As I sit writing at my computer, with two fans oscillating the warm air around my south facing apartment around me, I can’t help but to think how lucky we are to have access to reliable (and relatively inexpensive) electricity. I was reminded of this 1914 photo I found in the holdings of the City of Vancouver Archives…
How crazy is that photograph? And we think there are too many overhead wires today! I can’t begin to imagine how hard it would be to service those power lines. It made me wonder when did electricity first come to the city of Vancouver?
I decided to check one of the best general reference resources of Vancouver history penned by the late, great Chuck Davis. According to The Chuck Davis History of Metropolitan Vancouver, electricity first came to Vancouver on August 8, 1887 when “the first electric lights turned on in Vancouver”.
Another source, Major J.S. Matthews, via the Vancouver Archives, confirms the date.

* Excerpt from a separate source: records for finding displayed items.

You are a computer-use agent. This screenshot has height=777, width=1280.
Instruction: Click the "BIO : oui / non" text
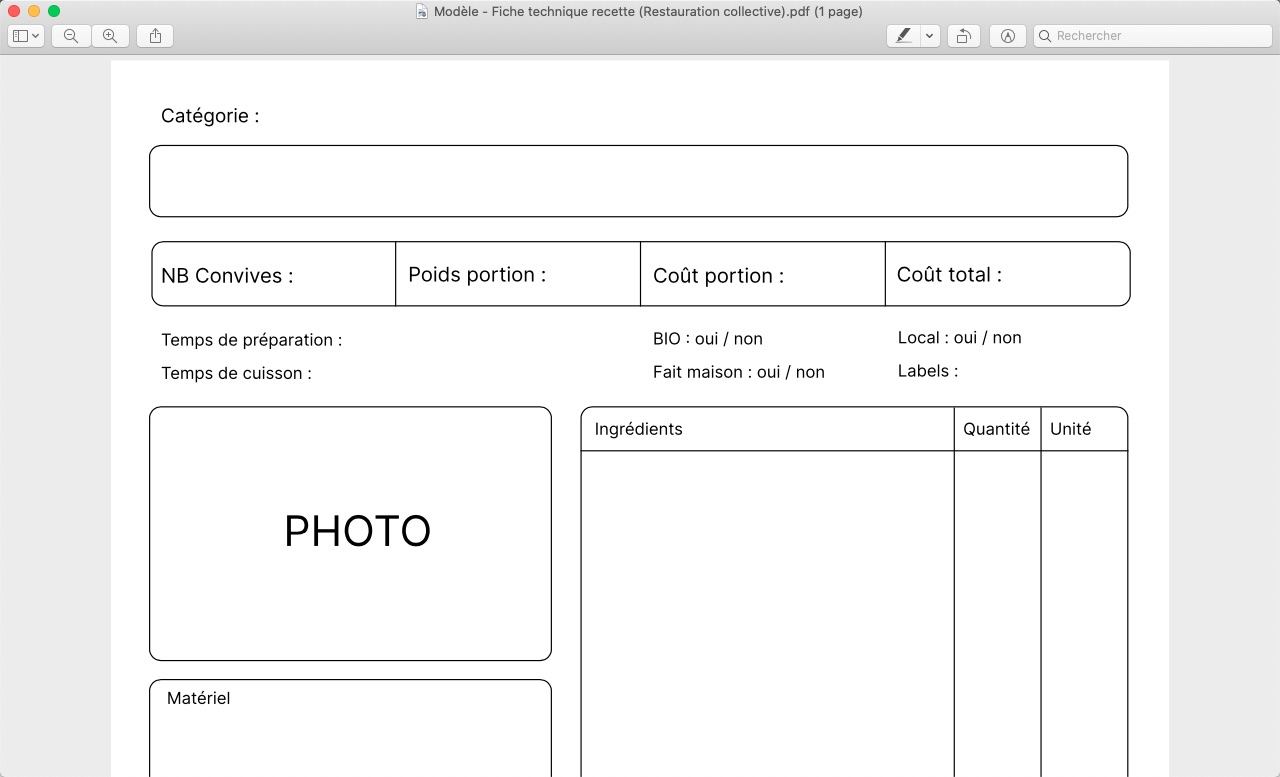coord(707,339)
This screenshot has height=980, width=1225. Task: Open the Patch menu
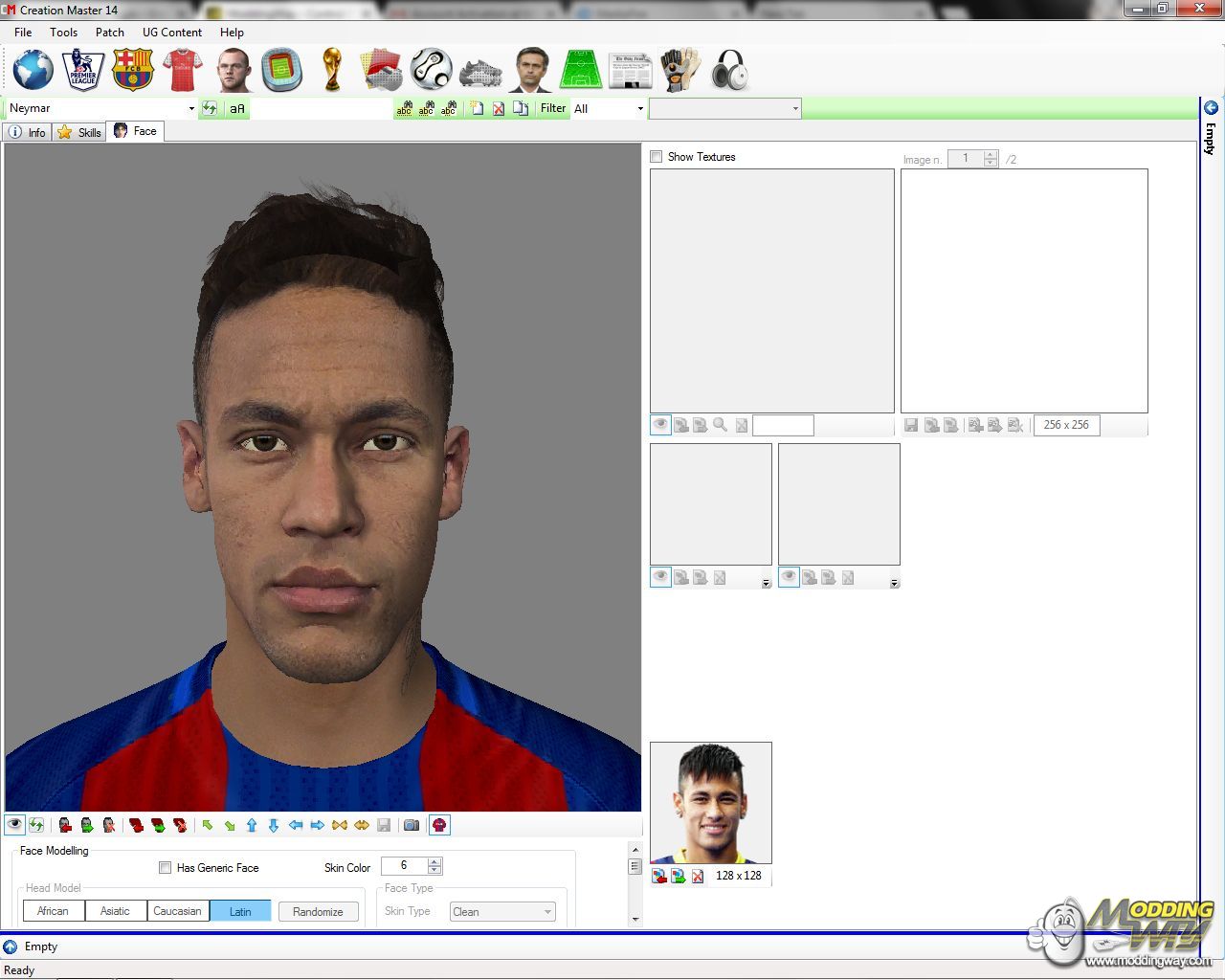(109, 33)
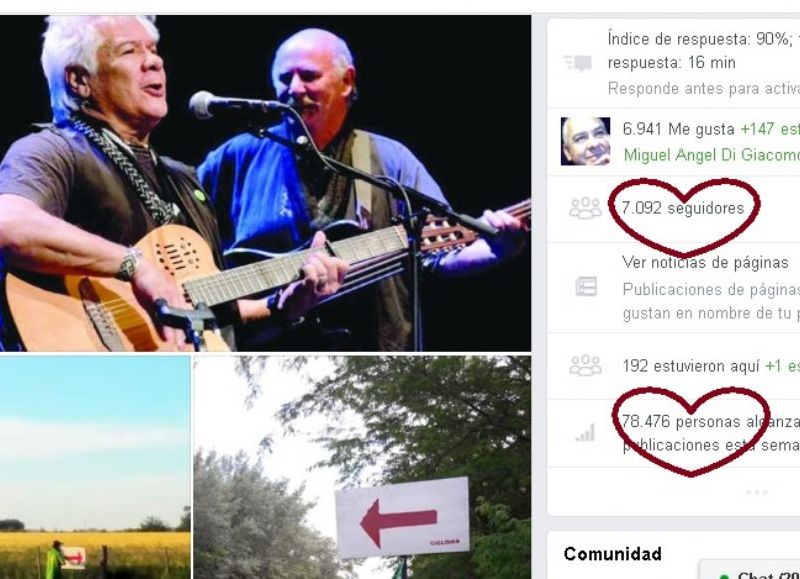This screenshot has height=579, width=800.
Task: Open the 7.092 seguidores link
Action: click(x=683, y=208)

According to Matthews, the City’s first Archivist, The Vancouver Electric Illuminating Company (great name, eh?) “started operations in July 1887 with 53 street lights, and about three hundred lights in private homes and offices”. The narrative from Matthews continues:
The first electric lights in Vancouver (not on Burrard Inlet) turned on August 8th 1887… the lights were carbon filament bulbs of weak power, such as 8, 12, or 16 candle power [a 100 watt incandescent bulb = 120 candlepower]. The power station stood on the lane between Hastings and Pender St., and about sixty-six feet east of Abbott St..
The Williams City Directory for 1887 features the following write-up about The Vancouver Electric Illuminating Co. Ltd.:
The photograph (below) of an 1893 Loyal Orange Lodge parade on Cordova Street, is a good illustration of the carbon arc street lamps that were the first widely-used type of electric light. According to a note that Matthews made on the print of this photograph, the “electric arc street lamps lowered daily to insert new carbons”. Evidently, operating the first electric lights were initially a lot more work than just flipping on a switch.
So, thanks to the Vancouver Electric Illuminating Company, a year after the Great Fire of 1886 destroyed much of Vancouver, electricity came to this growing metropolis. Prior to that, coal fueled gaslights provided both domestic and street lighting for BC cities. In fact, gaslight and electric light were used simultaneously for many years until December 1903 when the Lake Buntzen Power Plant produced the first hydro electric power in the Lower Mainland of B.C. finally providing a robust and reliable source of electricity for local residents and businesses.
Despite being a first for Vancouver, August 8th, 1887 wasn’t the first time electricity was used in the Province. That honour goes to the Moodyville sawmill on the north shore of Burrard Inlet. Where on February 4th 1882, the first electric lights were used in the Province. Chuck Davis noted “these were the first electric lights on the Pacific Coast north of San Francisco”. It was such a momentous occasion that the mayor and council of Victoria made a special trip across the Strait of Georgia to see the electric lights being turned on.